Son règne, de trois mois, est marqué par une audace et une détermination qui transcendent les barrières du sexe et des traditions. Chaque vendredi, dans les mosquées, la khutba résonne, non pas au nom d'un sultan absent ou d'un héritier lointain, mais au nom de Chajar ad-Durr elle-même. Ces mots, prononcés avec respect et autorité, ne sont pas seulement des formules rituelles ; ils sont la reconnaissance de son pouvoir, un hommage à sa capacité à diriger en des temps troublés. Les pièces de monnaie frappées sous son règne portent son effigie, un geste audacieux qui grave son image dans le métal et dans l'histoire et un défi lancé aux normes d'un monde dominé par les hommes en terre d’Islam. Ces pièces circulent de main en main, traversant les villes et les villages, racontant l'histoire d'une femme qui a osé s'asseoir sur le trône d'Égypte.


L'histoire de Chajar ad-Durr, tissée de gloire et de pouvoir, prend une tournure tragique, illustrant la complexité des liens entre l'amour et la domination. En femme intelligente et anticipatrice, elle comprend vite que sa condition de femme à la tête de l’Égypte ne peut pas plaire longtemps. Puis vient Aybak, choisi par les émirs, un mamelouk qui va changer le cours de son destin. Chajar ad-Durr, dans un mélange d'amour, d'intérêt commun et d'ambition, tisse un lien indissoluble avec Aybak. Il devient lui aussi, fou amoureux de l’ancienne concubine. Leur mariage, le 21 juillet 1250, est un chant d'amour et de pouvoir, une union qui défie les normes et les attentes. Pendant les sept années qui suivent, Chajar ad-Durr, telle une reine dans l'ombre, est la véritable force dirigeante. Elle signe les décrets, frappe la monnaie à son nom, et ose même se faire appeler sultan. Son règne, bien que non officiel, est un témoignage de sa force et de sa détermination, un chapitre audacieux dans l'histoire de l'Égypte.
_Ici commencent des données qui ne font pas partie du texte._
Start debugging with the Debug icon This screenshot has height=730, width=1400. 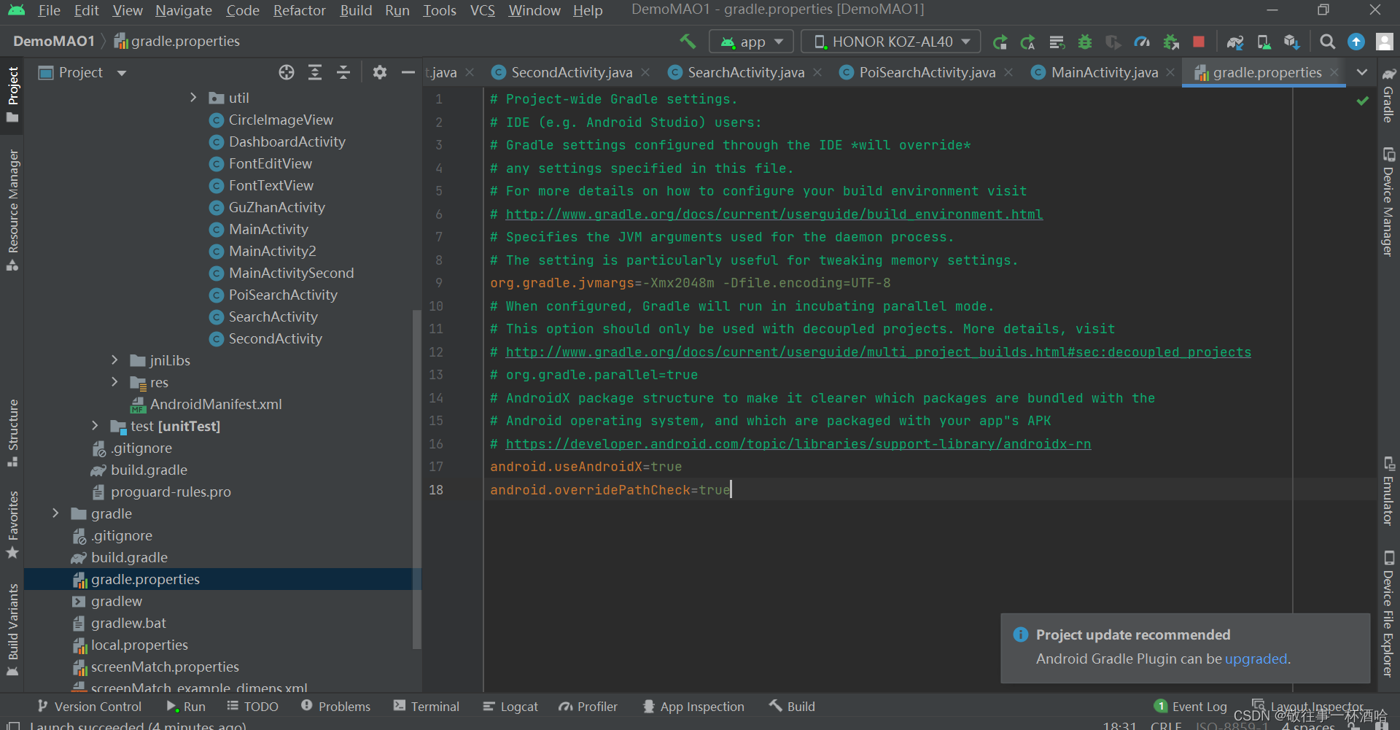pos(1085,42)
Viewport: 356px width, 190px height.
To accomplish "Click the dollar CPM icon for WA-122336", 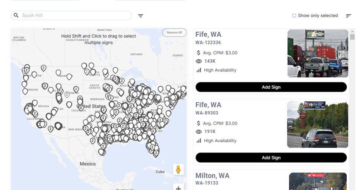I will (x=199, y=53).
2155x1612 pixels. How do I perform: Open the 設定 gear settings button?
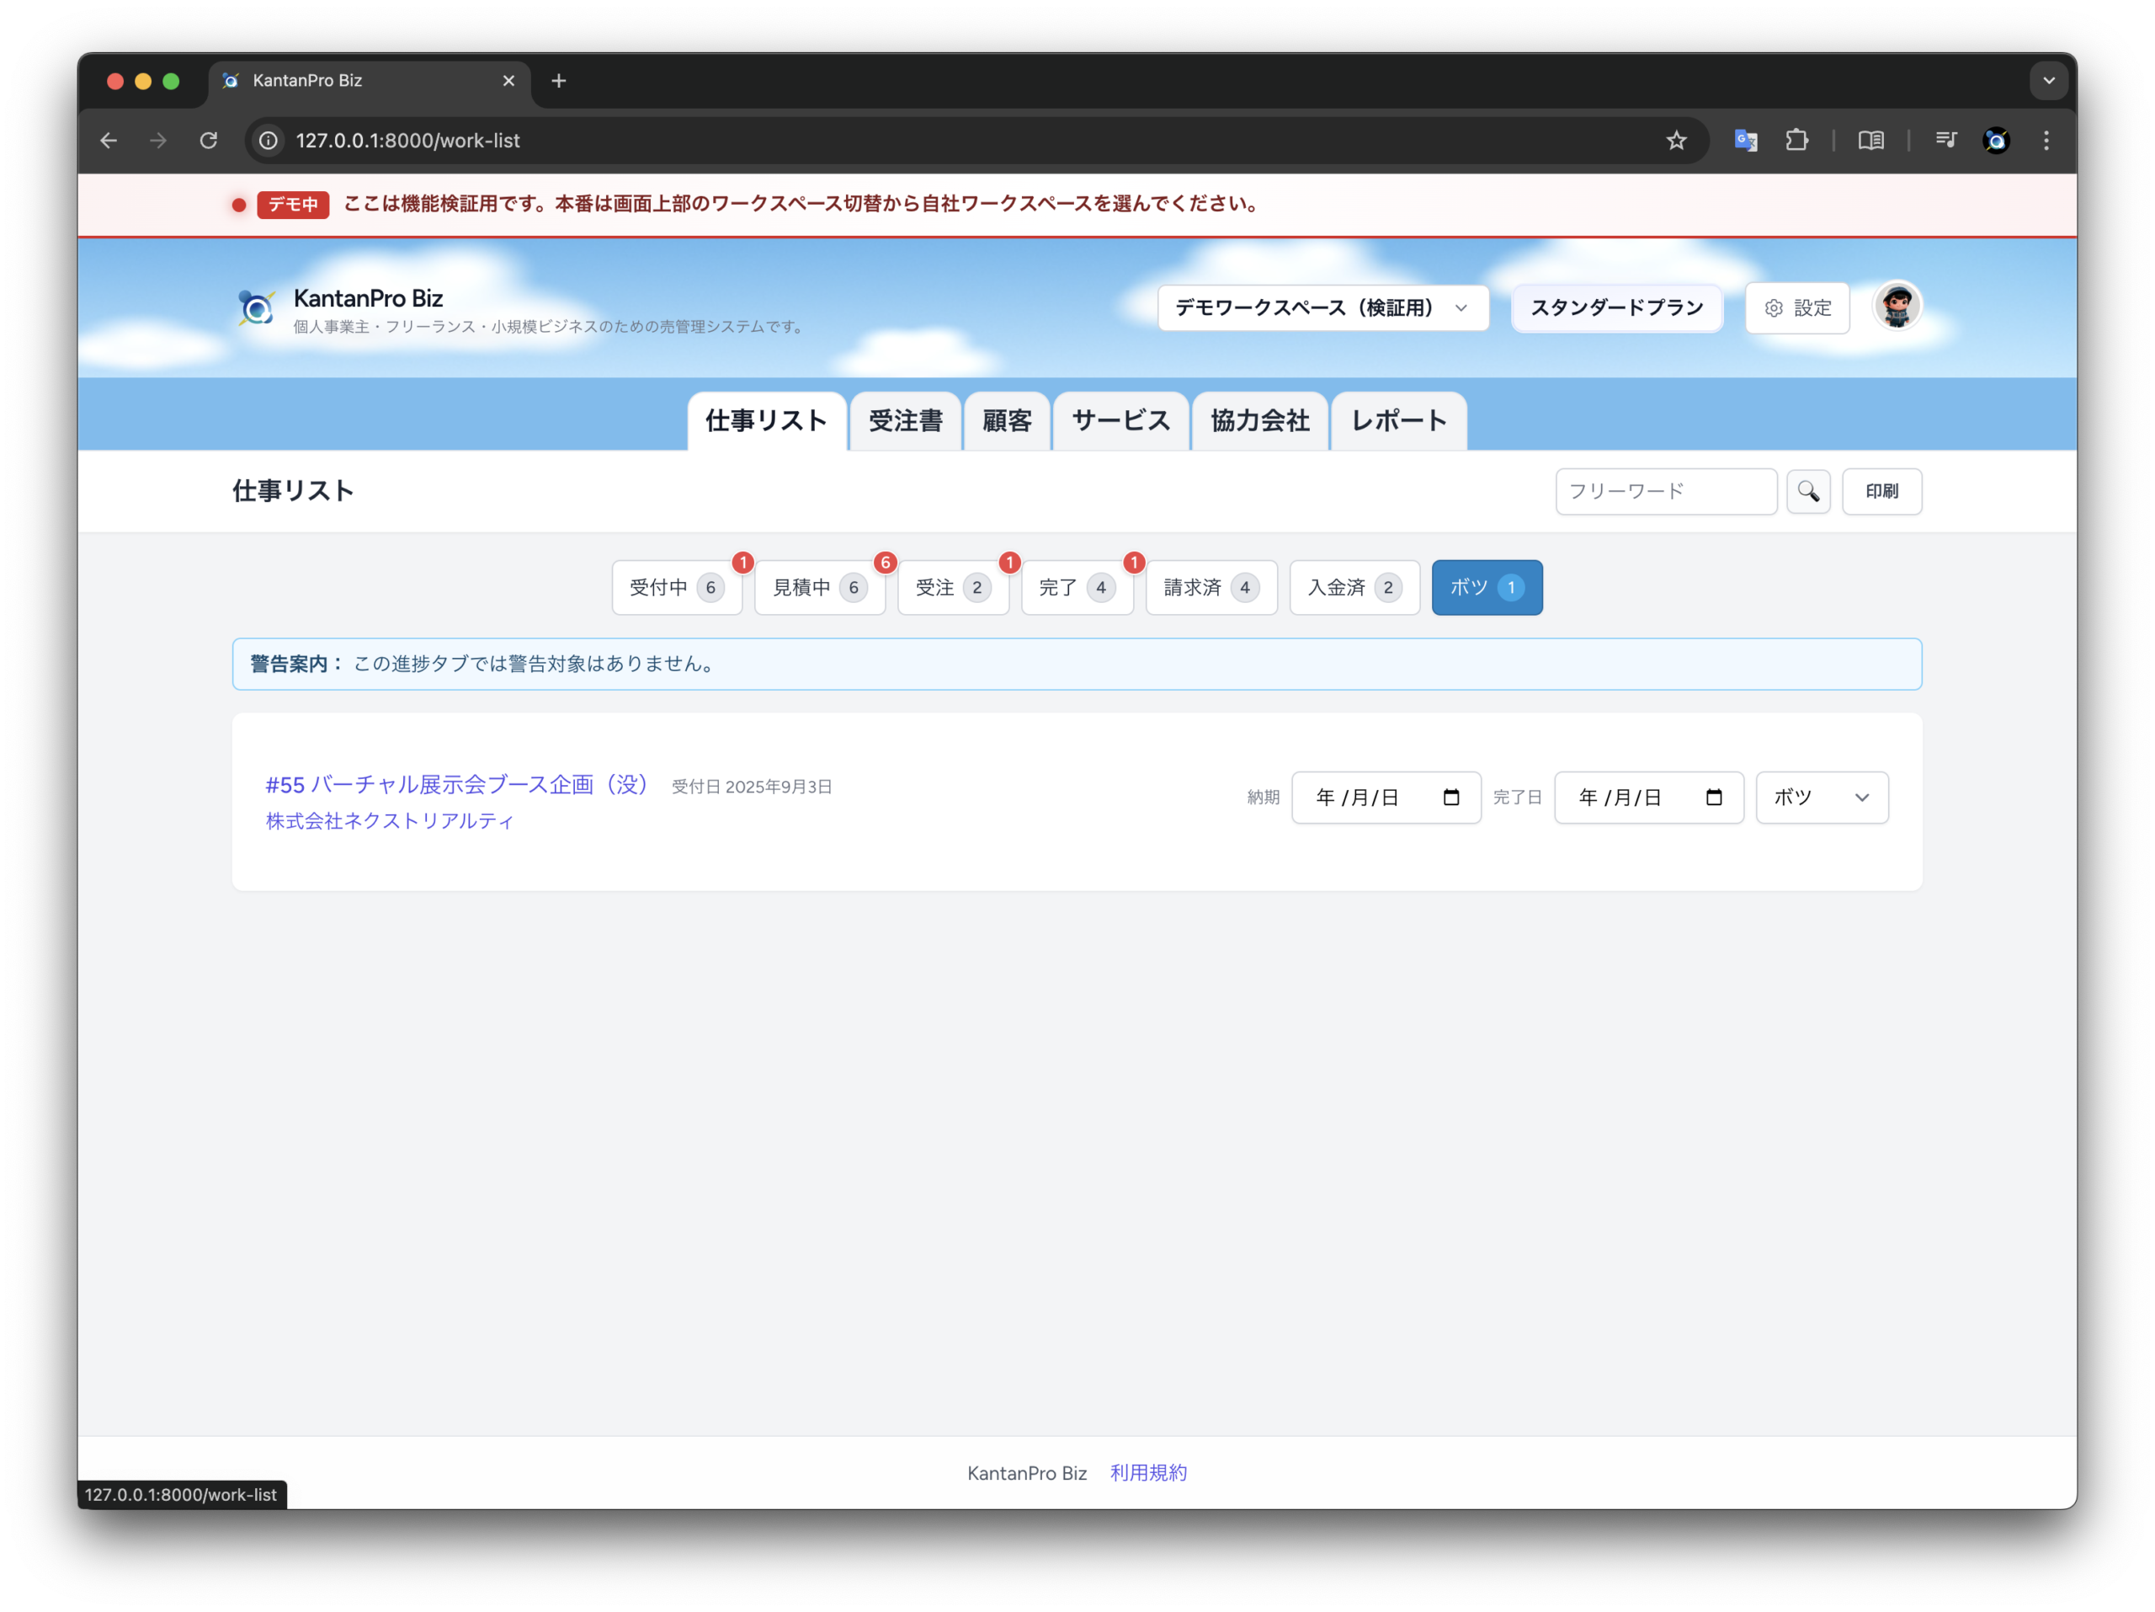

Pourtant, toutes les fleurs finissent par faner.


Lorsque Aybak, son époux et compagnon de règne, évoque l'idée de prendre une nouvelle épouse, ce fut pour Chajar ad-Durr une trahison insupportable. Dans un élan de désespoir et de colère, elle ourdit un complot qui va sceller son destin. L'assassinat d'Aybak, orchestré dans l'ombre des palais, est un acte de passion autant que de pouvoir, un geste qui révèle la fragilité de son règne. Ce meurtre, loin d'assurer sa position, précipite sa chute. Les fondations de son pouvoir, déjà ébranlées par les murmures et les complots, s'effondrent. Autrefois vénérée et crainte, elle se retrouve isolée, trahie par ceux qu'elle avait autrefois commandés. La vengeance de l'ancienne compagne d'Aybak est impitoyable et brutale. Les servantes, armées de leur colère et de leur chagrin, infligent à Chajar ad-Durr un châtiment cruel et final.

La mort de Chajar ad-Durr est un dénouement brutal et poignant pour une vie qui a brillé si intensément. Son parcours, de l'esclavage au trône, de la favorite à la souveraine, puis de la reine à la paria, est un récit d'ambition, de passion et de pouvoir. Sa fin tragique résonne comme un écho sombre, un rappel que même les plus grands peuvent chuter, et que l'histoire, souvent, ne pardonne pas. Aujourd'hui, dans la quiétude d'un mausolée au Caire, repose celle qui fut la lumière et l'ombre de l'Égypte. Chajar ad-Durr, l'arbre de pierres précieuses, demeure un symbole éternel dans l'histoire, un phare dans les annales du temps.